Start of The data

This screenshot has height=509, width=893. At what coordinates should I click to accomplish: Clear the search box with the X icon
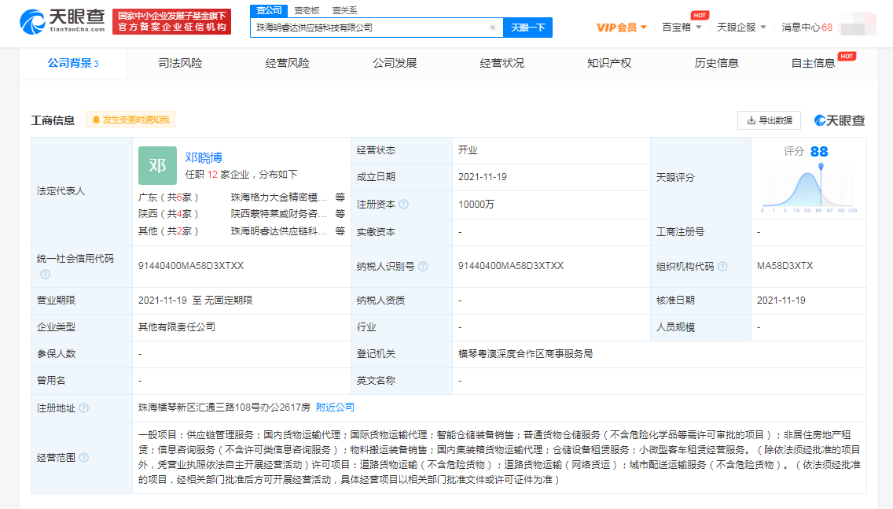coord(493,27)
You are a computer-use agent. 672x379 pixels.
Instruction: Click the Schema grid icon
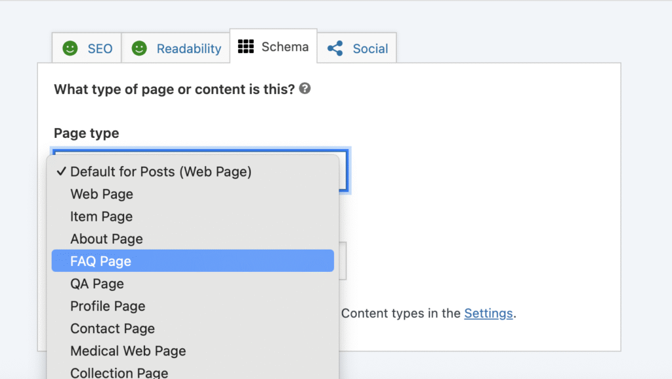coord(245,47)
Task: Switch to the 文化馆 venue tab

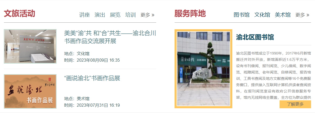Action: click(x=262, y=15)
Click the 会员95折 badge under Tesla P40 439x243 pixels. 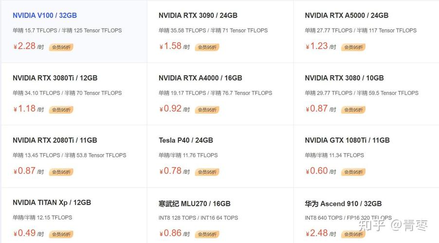tap(207, 172)
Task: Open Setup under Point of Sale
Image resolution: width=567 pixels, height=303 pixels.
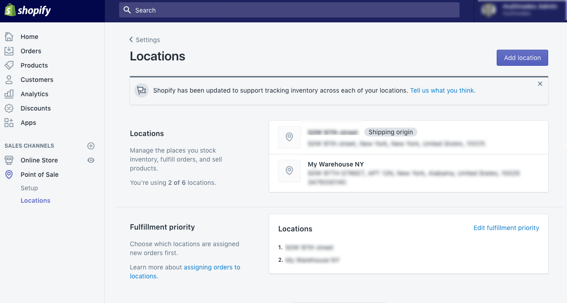Action: coord(29,188)
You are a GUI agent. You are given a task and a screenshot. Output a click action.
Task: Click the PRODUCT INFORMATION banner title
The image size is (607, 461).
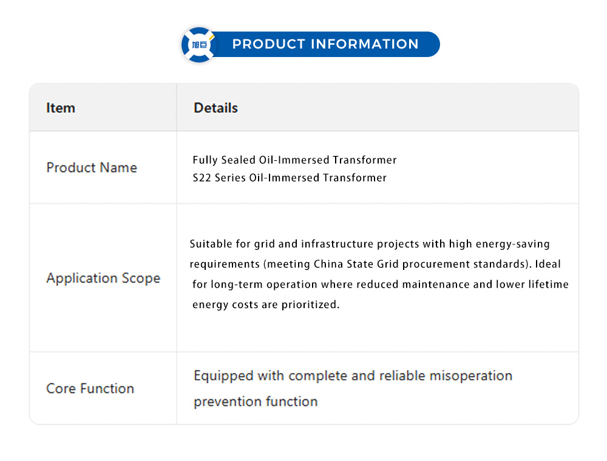click(325, 44)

End of The data

- What needs to be done -
Reply with one number only: how many lines of the listing hold "agent"?

- Exercise answer -
2